Practices for using a scope, scope probe and termination resistor for a proper measurement setup
Ideally, an oscilloscope would give you an option between 1M ohm input resistance (in parallel with perhaps 15pf capacitance) and a 50-ohm input termination - often cautioned not to apply too much power, lest it over-heat. This 50-ohm internal termination is quite vulnerable to burning up into an open-circuit, so it is wise to do a measurement check to see that it is still there, and still 50-ohms.
Many 'scopes give you no option - the default 1M ohm input applies. In this case find a BNC "T", and add a 50-ohm termination right at the 'scope input. Use the 1X scale, and use 50-ohm coax to connect to your signal source, not the 1X probe. Not as good as the internal termination described above, (a short unterminated section often remains), but its about the best you can do. Don't forget that its there - when you go to measure that +24V DC supply, you may smell smoke.
Most 1X/10X probes have cable impedance higher than 50 ohms between probe tip and BNC connector, so don't use a probe in a 50-ohm measuring system to make a careful amplitude measurement.
A good function generator takes care to drive its output through a 50-ohm resistance, so its open-circuit output should be twice as high as its 50-ohm terminated output. It is common for function generator outputs to be 20V p-p open-circuit, and 10V p-p when terminated with 50 ohms. Such a generator might say in its manual, "Will deliver 10v p-p to a 50 ohm load".
A source calibrated to deliver 0 dBm power will deliver that power into a proper load (usually 50 ohm) - of course it delivers no power to an open-circuit, and very little more to a 1M 'scope input. Your oscilloscope (set to 1X) might make an RMS amplitude measurement - power is simply \$ \frac {{V_{rms}}^2}{50} \$ when you've got that BNC-T with 50 ohm termination attached.
I simple terms:
Your default everyday setup with a low-mid range oscilloscope should always be to use 1M input impedance probes and scope set to 10X if available. This setup is non-invasive, and gives you good bandwidth.
If you are a beginner, you can basically stop reading here.
1X mode is meaningful basically only when you need to measure voltages that are too low for 10X mode. Which is never. Almost.
50ohm input mode is only used in certain more advanced cases, where you want to push the bandwidth or have the scope simulate a missing load to avoid reflections. If you connect a signal generator straight to the scope using a coax with no other load on the coax, then 50ohm mode is appropriate. If it is connected usign a probe, then you shall use 1M mode. If you connect the signal generator to a load, and hook up the scope halfway on the coax using a T-connctor, then 1M is the appropriate mode. 50ohm is not "better" than 1M. It is "different", and shall only be used when appropriate.

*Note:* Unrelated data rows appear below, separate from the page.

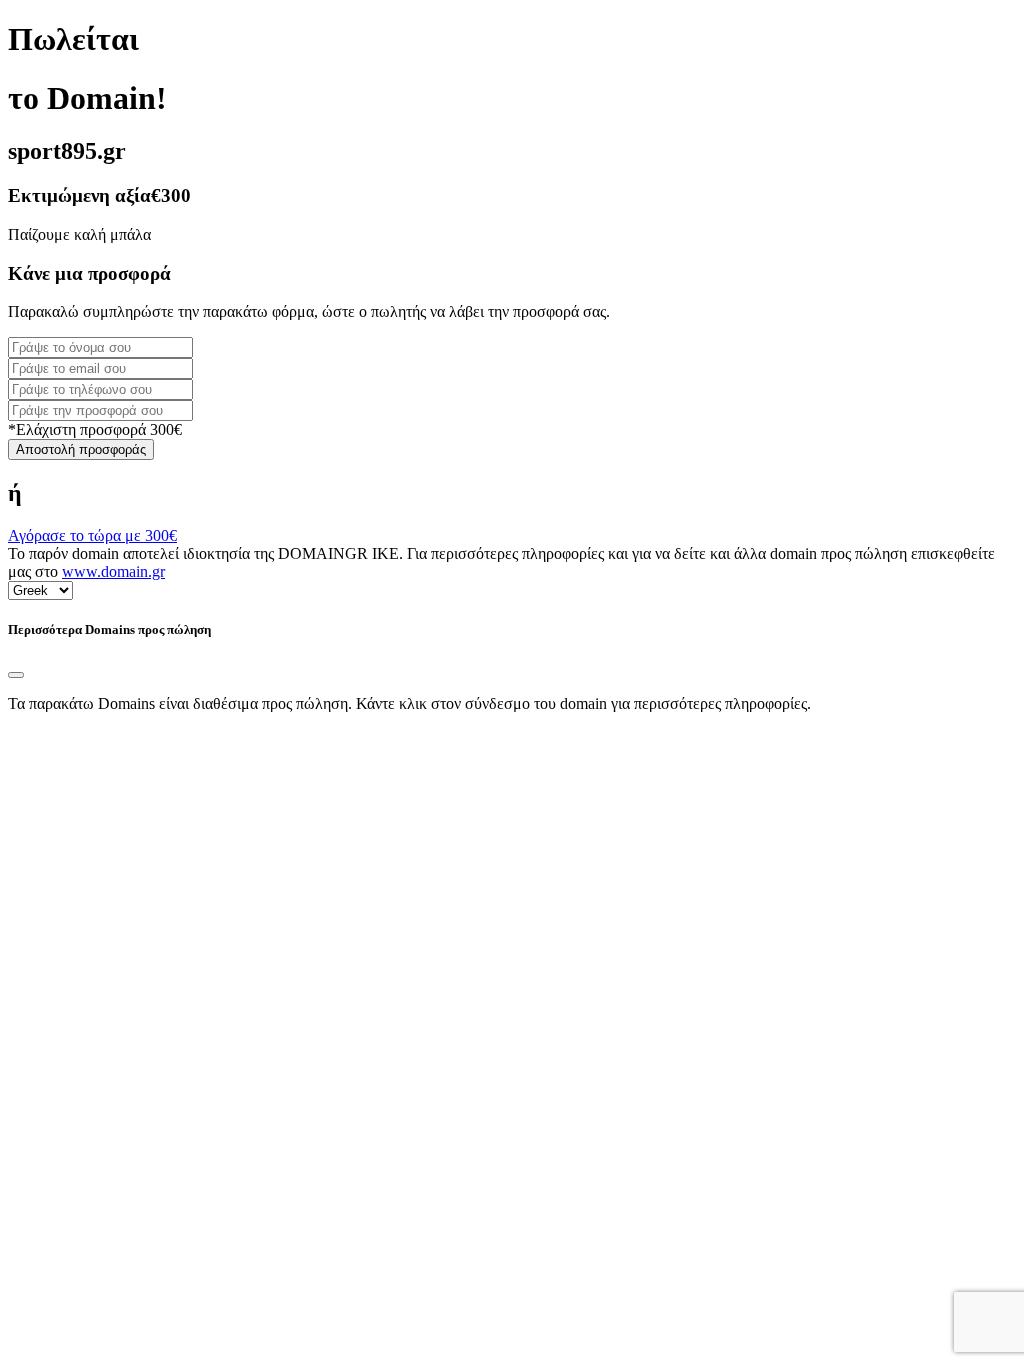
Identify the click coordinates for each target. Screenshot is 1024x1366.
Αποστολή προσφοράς (81, 449)
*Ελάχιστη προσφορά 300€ (95, 429)
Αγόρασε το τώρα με (92, 535)
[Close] (16, 675)
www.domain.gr (113, 571)
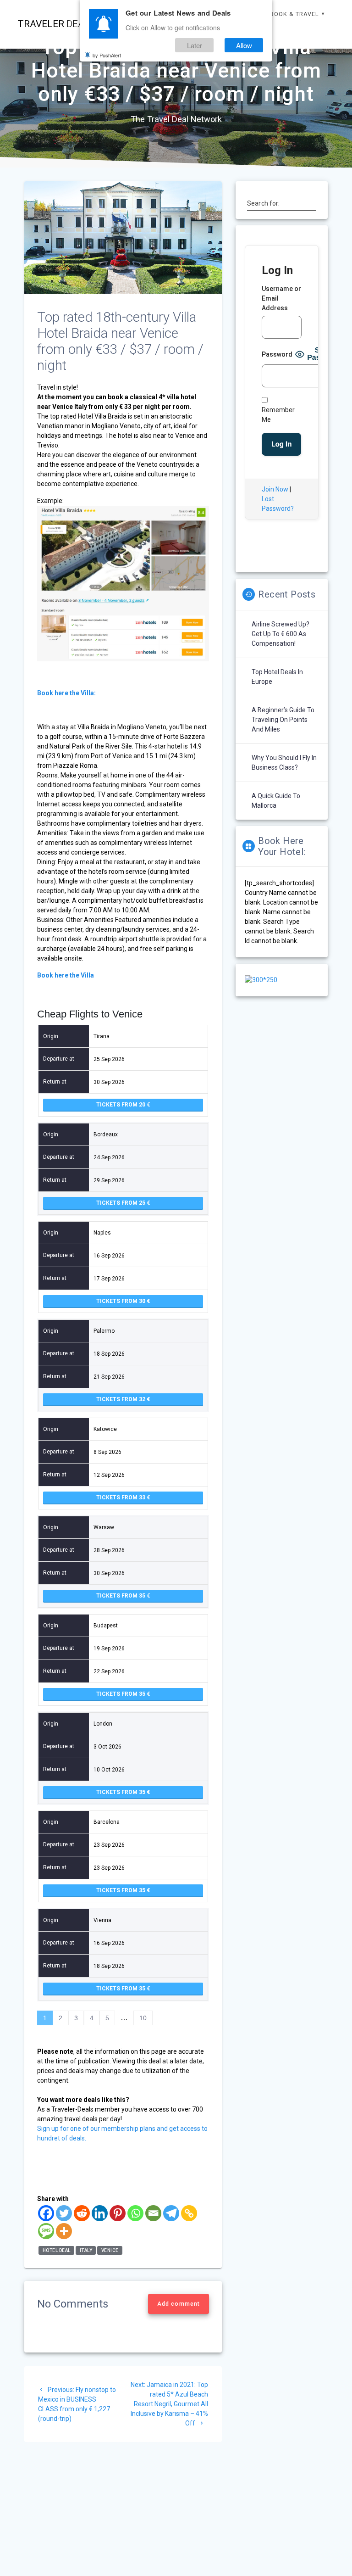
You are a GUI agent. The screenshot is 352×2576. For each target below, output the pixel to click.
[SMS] (46, 2231)
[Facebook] (46, 2213)
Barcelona (107, 1822)
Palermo (104, 1331)
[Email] (153, 2213)
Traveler (56, 24)
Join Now (275, 489)
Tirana (102, 1036)
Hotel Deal (57, 2250)
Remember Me (278, 414)
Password (277, 354)
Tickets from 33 (121, 1497)
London (103, 1724)
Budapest (106, 1625)
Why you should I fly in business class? (284, 762)
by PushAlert (107, 55)
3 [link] (76, 2018)
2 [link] (60, 2018)
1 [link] (45, 2018)
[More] (64, 2231)
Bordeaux (106, 1134)
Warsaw (104, 1527)
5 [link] (107, 2018)
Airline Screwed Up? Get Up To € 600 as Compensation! (280, 633)
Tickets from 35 (121, 1596)
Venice (110, 2250)
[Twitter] (64, 2213)
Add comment (178, 2304)
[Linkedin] (100, 2213)
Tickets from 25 (121, 1203)
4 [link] (92, 2018)
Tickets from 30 (121, 1301)
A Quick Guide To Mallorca (276, 800)
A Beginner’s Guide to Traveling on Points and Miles (283, 719)
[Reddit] (82, 2213)
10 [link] (143, 2018)
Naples (102, 1232)
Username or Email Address (281, 298)
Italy (86, 2250)
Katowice (105, 1429)
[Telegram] (171, 2213)
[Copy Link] (189, 2213)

On a side note, if 10X mode does not offer sufficient bandwidth for a measurement you need to make, and you can't afford high frequency active probes, then there is a neat trick you can do with the 50ohm mode. By using 50ohm mode, a 50ohm coaxial cable, and a series resistor at your measurement point, you can get the bandwidth of an active probe. With the disadvantage of lower impedance. But for digital signals this is often acceptable. The method is explained here: https://www.youtube.com/watch?v=9GqfZMcrAFY
And if we use a 50 Ohm termination then our signal's amplitude halves. How is this problem compensated?
There is no "problem" at all. Signal is whatever it is, and scope probe has nothing to do with the reality of it. If you don't use 50-Ohm termination, the signal "doubles" as compared to what the signal generator dial assumes (although there could be scaling options depending on assumed termination setup. But is done for dial convenience only). If you load the other cable end with 50-Ohm terminator, the voltage will be half of that. It is what it is, and you should always take measurements with high-impedance probe (>> than 50 Ohms). There are coax probes with 2K input impedance, or even with 500-Ohms, which are still qualified as "non-invasive" for 50-Ohms signaling environment, technically.
There are however situations when you want to use INTERNAL 50-Ohm IMPEDANCE input mode that can be found in modern high-speed digital scopes, for direct connection to coax cables. In this case everything gets matched automatically, yet the signal is still what is is, and no "2x correction" is necessary.